EXERCISE DATA =>
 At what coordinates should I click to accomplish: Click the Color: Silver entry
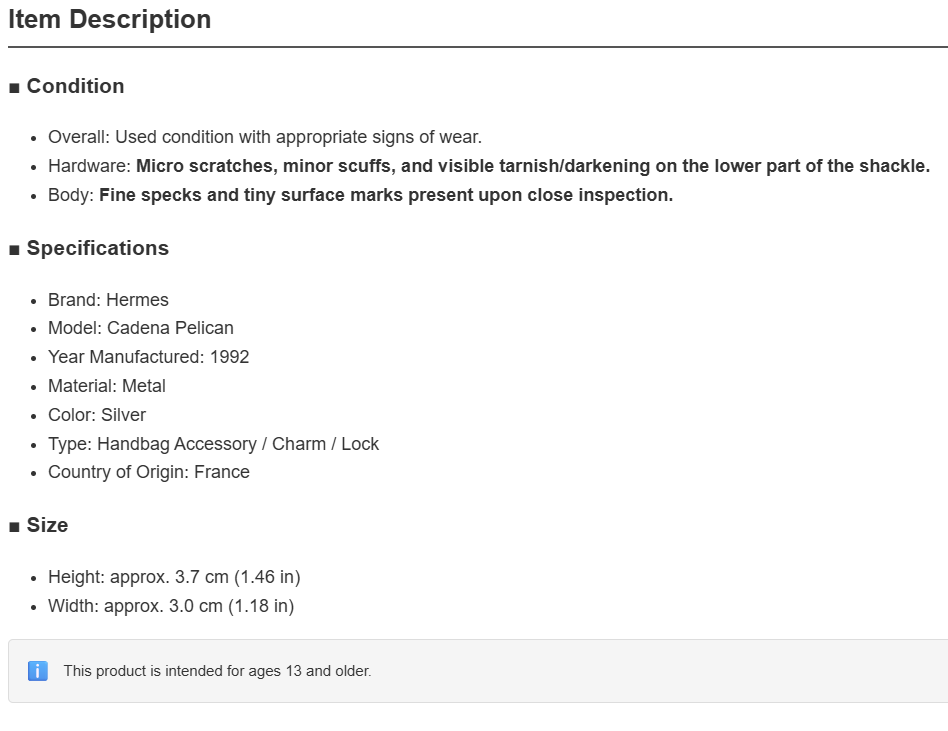tap(97, 415)
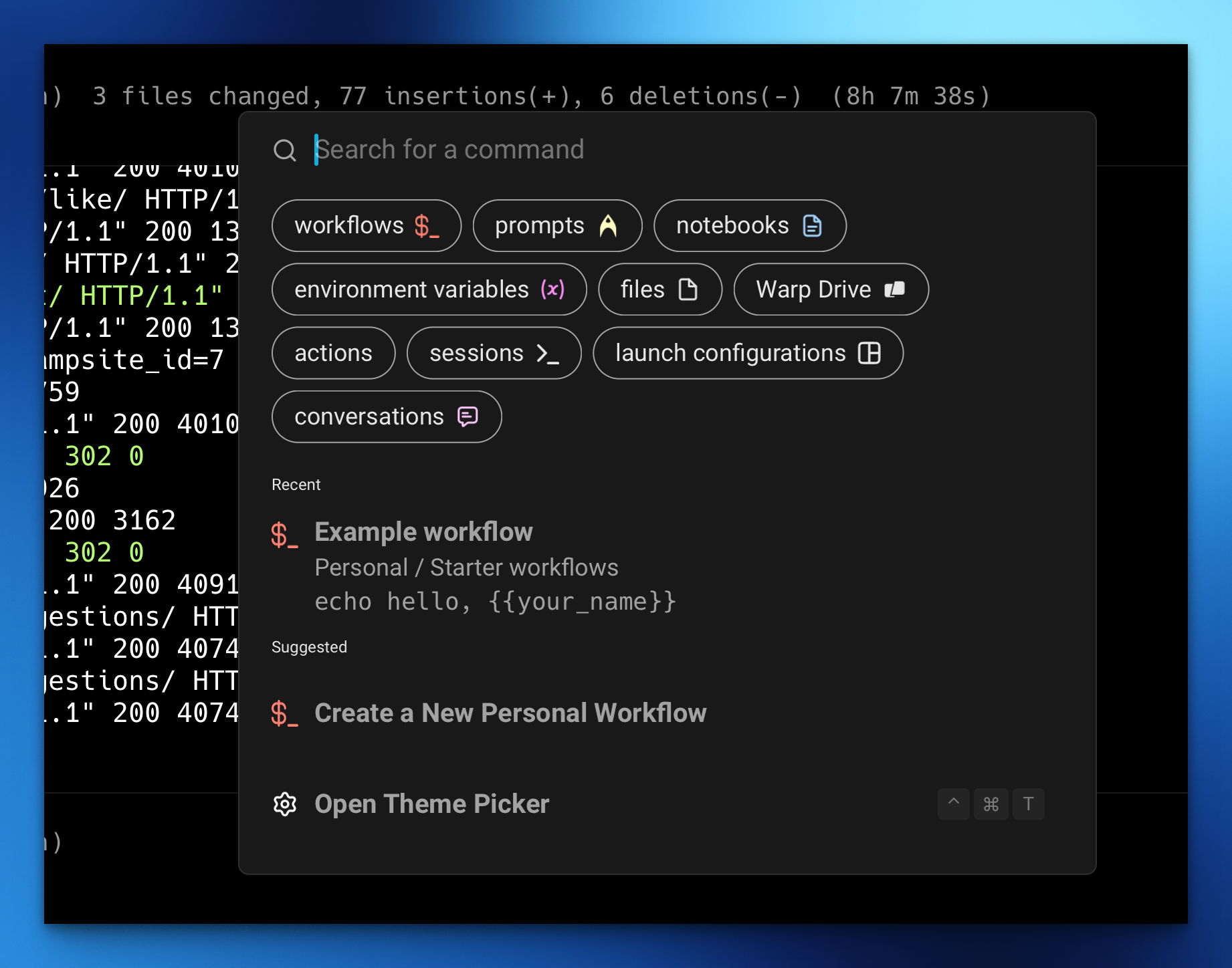Click the magnifying glass search icon
Viewport: 1232px width, 968px height.
pyautogui.click(x=284, y=150)
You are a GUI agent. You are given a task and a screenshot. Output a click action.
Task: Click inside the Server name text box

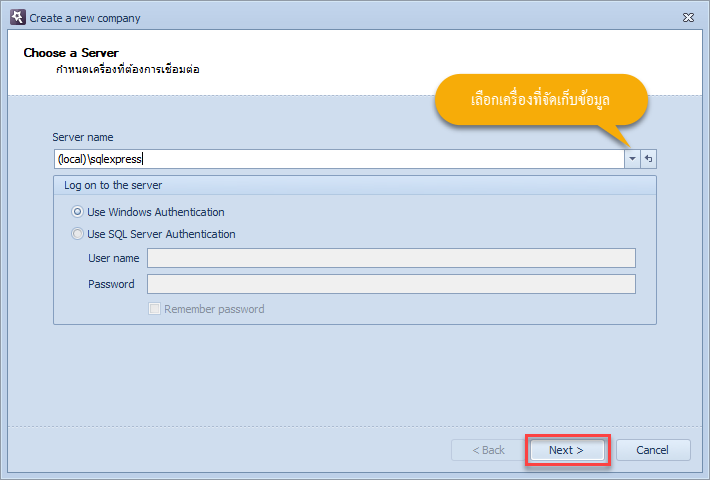339,159
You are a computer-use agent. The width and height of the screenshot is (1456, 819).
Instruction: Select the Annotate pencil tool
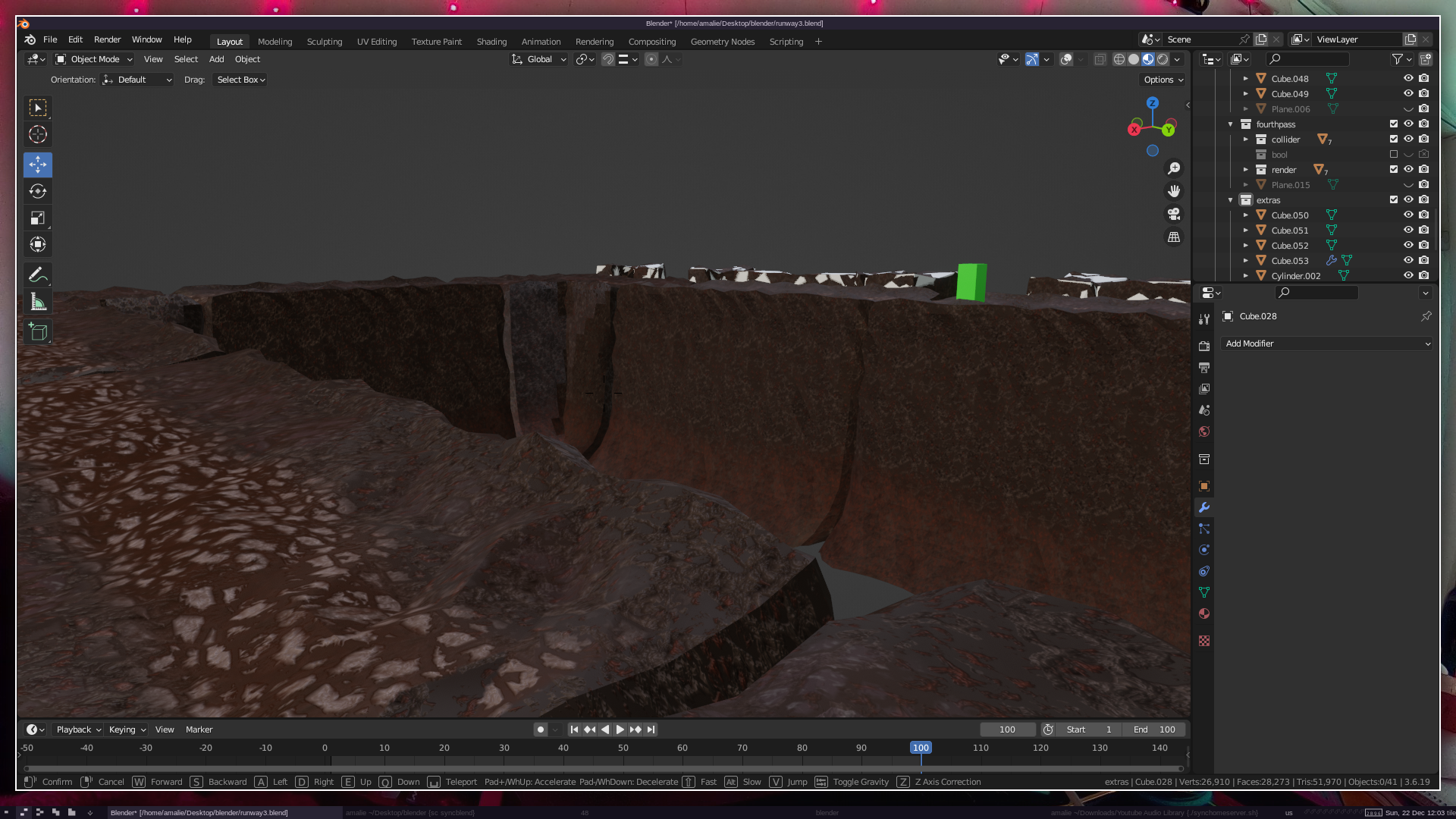[x=38, y=275]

WHAT IS BEING ASKED =>
Pull out every line of the material above that contains the string "agent", and list those lines in their original order.

THE RESPONSE =>
You are a GUI agent. You are given a task and a screenshot. Output a click action.
You are a computer-use agent. The width and height of the screenshot is (1456, 819).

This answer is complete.